■ 抜粋:
━━━━━━━━

セッションでは、GPUを使用した並列計算での注意事項として、並列性を確保すること(ベクトルの和の計算は適しているが、内積のように一か所にデータを集めるような計算は並列性を損なう)、マルチGPUではGPU間のデータ転送をできるだけ減らす(現状ではいったんメインメモリに転送する必要がある)、(非対称マルチプロセッシング的な)タスクのデータを配布・集約するようなプログラミングモデルを避ける(ボトルネックとなりがちなため)といった点を指摘。プロメテック・ソフトウェアでは流体シミュレーションにグリッドベースではなくパーティクルベースの方式を採用していることから、各パーティクルが分割領域の境界を越えて影響をあたえあう部分のオーバーヘッドを回避するため、「ゴースト領域」(計算に必要なパーティクル情報を参照用に保持する隣接領域)をもたせていることなどを紹介していました。
CUDAのメリットとして、C言語で書けることからシェーダー言語ベースの記述よりも書きやすくなったことをあげつつ、並列性を損なうような書き方もしやすくなったとも指摘。
また、学術的なシミュレーションにとどまらず、CUDAをC++さらにC++/CLIでラッピングすることでXNAのゲームフレームワークにとりこむことも可能とのこと。
ゲームにおける物理シミュレーションはあたりまえになりつつあるようですが、GPUを手近なベクトルプロセッサとして使用しやすくする“CUDA”はいろいろな可能性がありそうです。

━━━━━━━━

■ データ一覧:
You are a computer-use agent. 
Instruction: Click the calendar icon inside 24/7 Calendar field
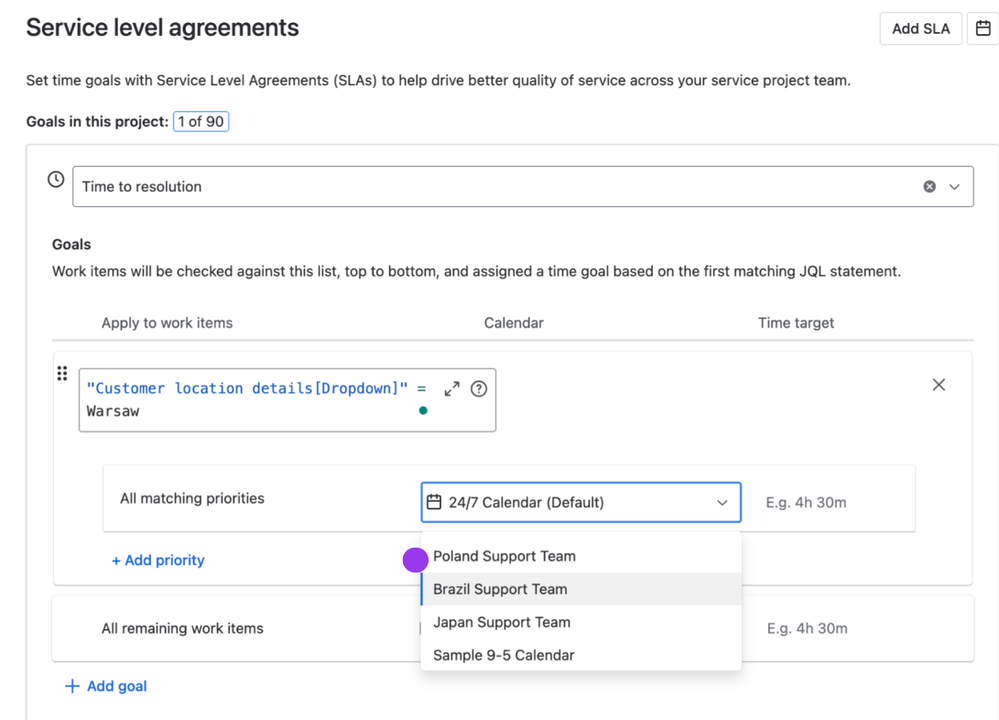434,501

━━━━━━━━

■ 作業内容:
抜粋のうち「セッションでは、GPUを使用」で始まり「とりこむことも可能とのこと。」で終わる部分を、「パーティクル」を「粒子」に置き換えて書き出してください。

■ 最終回答:
セッションでは、GPUを使用した並列計算での注意事項として、並列性を確保すること(ベクトルの和の計算は適しているが、内積のように一か所にデータを集めるような計算は並列性を損なう)、マルチGPUではGPU間のデータ転送をできるだけ減らす(現状ではいったんメインメモリに転送する必要がある)、(非対称マルチプロセッシング的な)タスクのデータを配布・集約するようなプログラミングモデルを避ける(ボトルネックとなりがちなため)といった点を指摘。プロメテック・ソフトウェアでは流体シミュレーションにグリッドベースではなく粒子ベースの方式を採用していることから、各粒子が分割領域の境界を越えて影響をあたえあう部分のオーバーヘッドを回避するため、「ゴースト領域」(計算に必要な粒子情報を参照用に保持する隣接領域)をもたせていることなどを紹介していました。
CUDAのメリットとして、C言語で書けることからシェーダー言語ベースの記述よりも書きやすくなったことをあげつつ、並列性を損なうような書き方もしやすくなったとも指摘。
また、学術的なシミュレーションにとどまらず、CUDAをC++さらにC++/CLIでラッピングすることでXNAのゲームフレームワークにとりこむことも可能とのこと。